Man muss die Figur des Hermaphroditus gründlich von der Realität unterscheiden. Intergeschlechtliche Menschen werden mit Merkmalen geboren, die nicht eindeutig den Kategorien «männlich» oder «weiblich» zuzuordnen sind. Das ist eine natürliche Varianz, die schon immer vorkam. Sie kann verschiedenste Ursachen und Ausdrucksformen haben. Auch wenn intergeschlechtliche Menschen schon immer existierten, wurden sie oft dazu gezwungen, sich als Frau oder Mann in das binäre System einzugliedern.

Bartholomäus Spranger hat sich bei diesem Gemälde für den Moment kurz vor der Verschmelzung entschieden.

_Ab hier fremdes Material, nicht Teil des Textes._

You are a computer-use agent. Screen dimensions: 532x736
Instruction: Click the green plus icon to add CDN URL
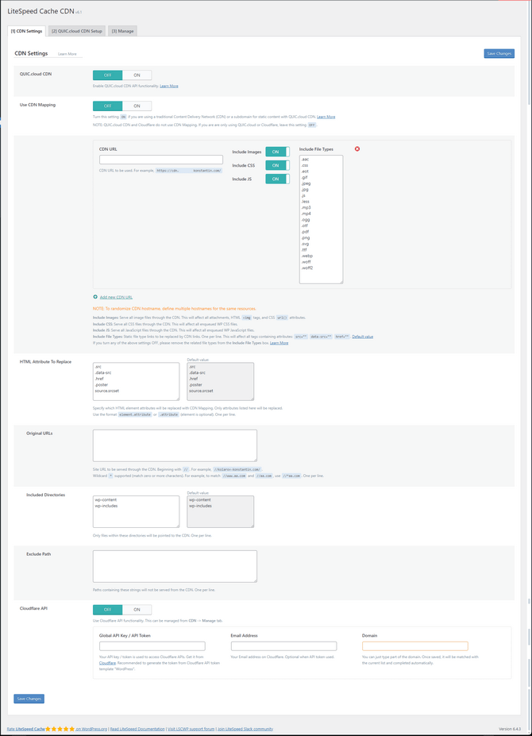click(x=95, y=297)
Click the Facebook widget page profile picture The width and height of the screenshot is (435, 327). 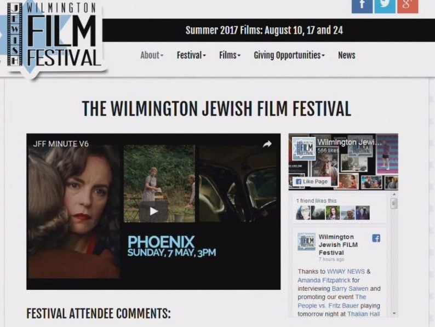[x=304, y=148]
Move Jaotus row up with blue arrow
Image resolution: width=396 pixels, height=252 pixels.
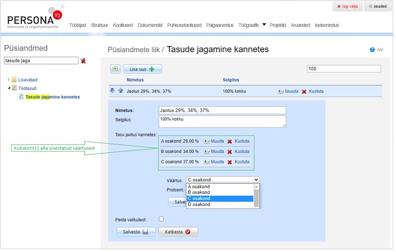120,91
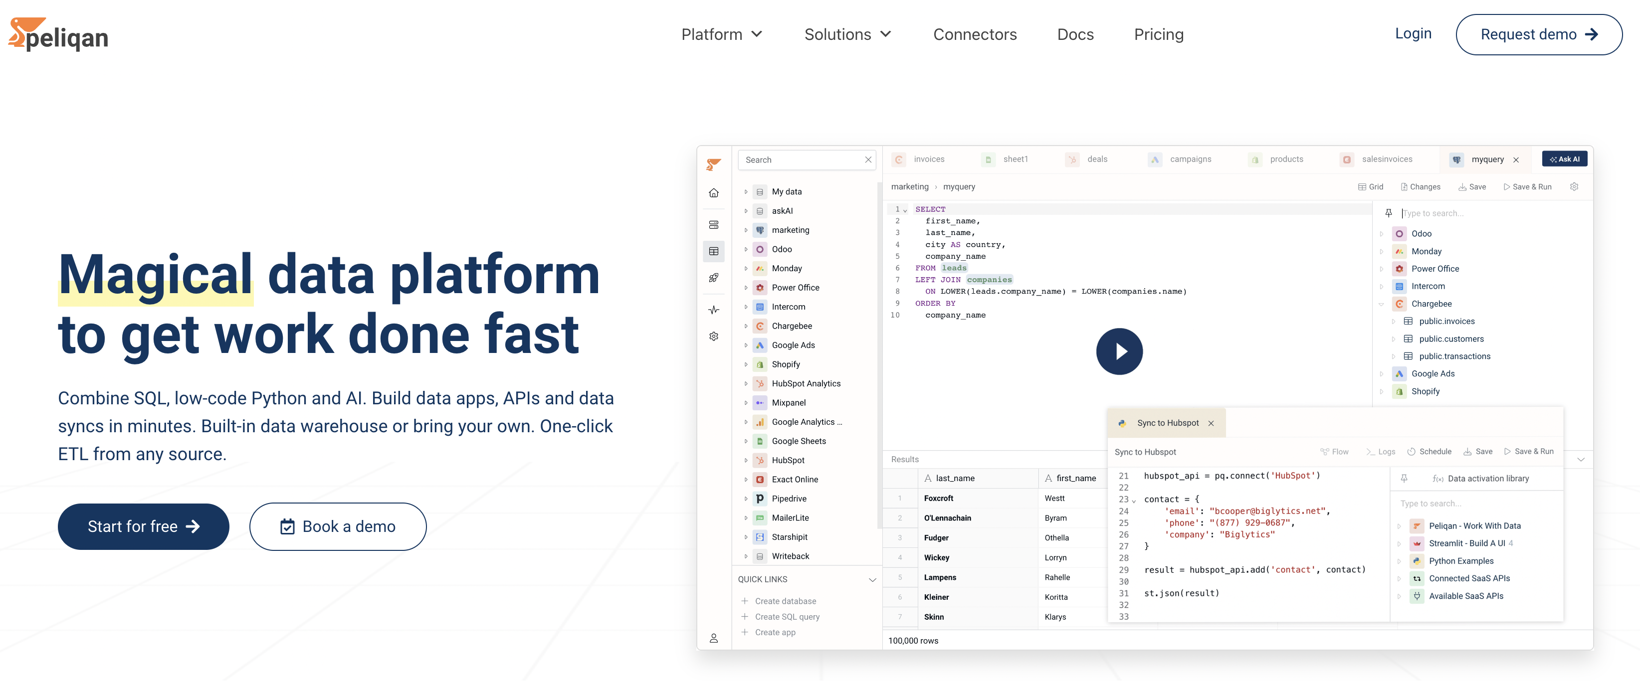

Einerseits ist das der spannungsreichste Moment der Geschichte, und diese waren in der altmeisterlichen Kunst besonders beliebt. Andererseits schuf Spranger das Gemälde für Kaiser Rudolf II., der ein Faible für weibliche Aktdarstellungen hatte. Trotz aller Faszination für den Mythos des Hermaphroditus, die sowohl Kaiser als auch Künstler sicher hatten, entschied man sich für die Fokussierung auf den weiblichen Akt. Der männlich-heterosexuelle Blick siegt in diesem Fall.